- Solun Location within Inner Mongolia
- Coordinates: 46°37′10″N 121°14′36″E﻿ / ﻿46.61944°N 121.24333°E
- Country: China
- Region: Inner Mongolia
- League: Hinggan
- Banner: Horqin Right Front Banner

Area
- • Total: 1,500 km^{2} (580 sq mi)
- Elevation: 491 m (1,611 ft)

Population
- • Total: 19,500
- • Density: 13/km^{2} (34/sq mi)
- • Hukou permits: 6,010
- Time zone: UTC+8 (China Standard)

= Solun, Horqin Right Front Banner =

Solun (索伦 (索倫, Suǒlún)) is a town in the Hinggan League, of northeastern Inner Mongolia, People's Republic of China, located 120 km northwest, by road, of the city of Ulan Hot. Its name in the Mongolian language means "hunted paddock or hunting paddock", which could derive from the fact that the Kangxi Emperor (ruled 1661-1722) of the Qing Dynasty often came here to hunt, after being impressed by the local topography, purple appearance of the environs, valleys enclosed by lofty mountains, and three rivers.
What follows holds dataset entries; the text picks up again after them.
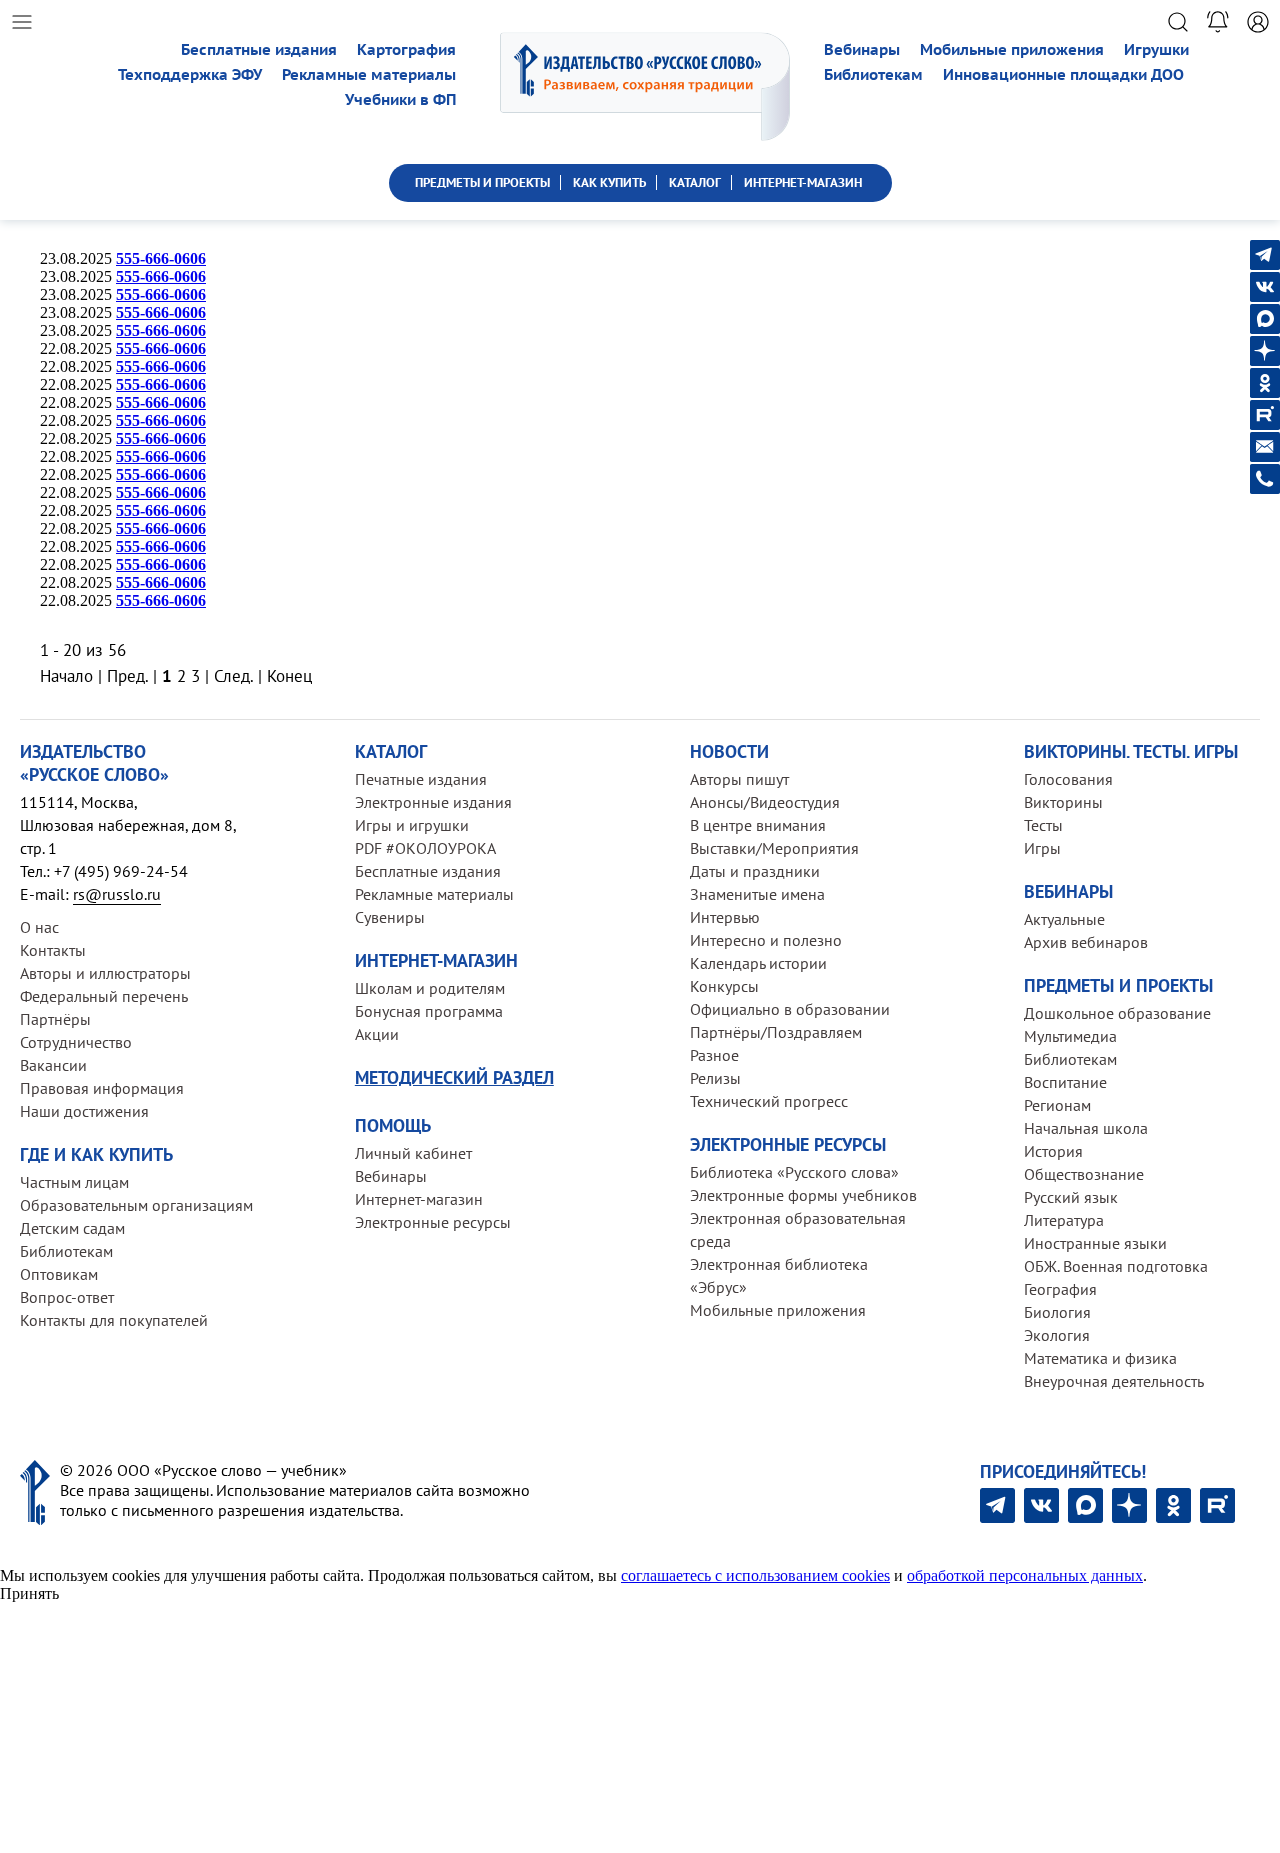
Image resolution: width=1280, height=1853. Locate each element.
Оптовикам (59, 1274)
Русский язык (1071, 1197)
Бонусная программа (429, 1011)
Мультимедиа (1070, 1036)
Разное (714, 1055)
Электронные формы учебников (803, 1195)
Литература (1064, 1220)
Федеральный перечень (104, 996)
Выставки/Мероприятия (774, 848)
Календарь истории (758, 963)
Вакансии (53, 1065)
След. (233, 676)
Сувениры (390, 917)
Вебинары (862, 49)
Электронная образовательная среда (798, 1229)
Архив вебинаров (1086, 942)
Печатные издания (421, 779)
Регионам (1057, 1105)
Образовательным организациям (136, 1205)
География (1060, 1289)
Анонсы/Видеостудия (765, 802)
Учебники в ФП (400, 99)
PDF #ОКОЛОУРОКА (425, 848)
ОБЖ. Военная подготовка (1116, 1266)
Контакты (53, 950)
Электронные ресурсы (433, 1222)
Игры (1042, 848)
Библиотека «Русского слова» (794, 1172)
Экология (1057, 1335)
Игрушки (1156, 49)
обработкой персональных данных (1025, 1575)
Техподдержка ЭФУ (190, 74)
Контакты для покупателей (114, 1320)
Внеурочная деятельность (1114, 1381)
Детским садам (72, 1228)
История (1053, 1151)
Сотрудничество (76, 1042)
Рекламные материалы (369, 74)
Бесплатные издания (259, 49)
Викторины (1063, 802)
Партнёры (55, 1019)
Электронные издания (433, 802)
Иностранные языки (1095, 1243)
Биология (1057, 1312)
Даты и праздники (755, 871)
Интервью (725, 917)
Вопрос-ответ (67, 1297)
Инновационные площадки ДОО (1063, 74)
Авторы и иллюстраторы (105, 973)
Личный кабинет (413, 1153)
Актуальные (1064, 919)
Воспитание (1065, 1082)
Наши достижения (84, 1111)
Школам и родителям (430, 988)
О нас (39, 927)
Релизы (715, 1078)
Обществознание (1084, 1174)
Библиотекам (873, 74)
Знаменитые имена (757, 894)
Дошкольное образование (1117, 1013)
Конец (289, 676)
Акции (377, 1034)
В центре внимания (758, 825)
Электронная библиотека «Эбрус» (779, 1275)
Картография (406, 49)
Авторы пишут (739, 779)
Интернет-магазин (419, 1199)
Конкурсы (724, 986)
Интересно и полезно (766, 940)
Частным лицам (74, 1182)
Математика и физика (1100, 1358)
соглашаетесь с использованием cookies (755, 1575)
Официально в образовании (790, 1009)
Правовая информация (102, 1088)
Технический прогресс (769, 1101)
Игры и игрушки (412, 825)
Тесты (1043, 825)
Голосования (1068, 779)
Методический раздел (454, 1077)
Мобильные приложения (1012, 49)
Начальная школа (1086, 1128)
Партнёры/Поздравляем (776, 1032)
==Geography and transport==
Solun has an area of 1500 km2, and is located in a valley in the Greater Khingan Range. The area's climate is harsh, with only 90 to 105 frost-free days per annum. The three rivers crossing through the town's administrative area are the Tao'er River (洮儿河), Hagan River (哈干河), and the Manchu River (满族河). Important transport links include the Baicheng-Alxan Railway (白阿铁路) and the Inner Mongolia Provincial Highway 203, connecting the town with Baicheng (Jilin) and Ulan Hot.

==Demographics==
Solun has a total population of 19,500, and the registered population (i.e. those with hukou permits) numbers 6,500. Around 40% of the population consists of Mongols, the other ethnic groups being the Han, Manchus, Koreans, Daurs, Oroqen, Evenks (Solon), and the Hui.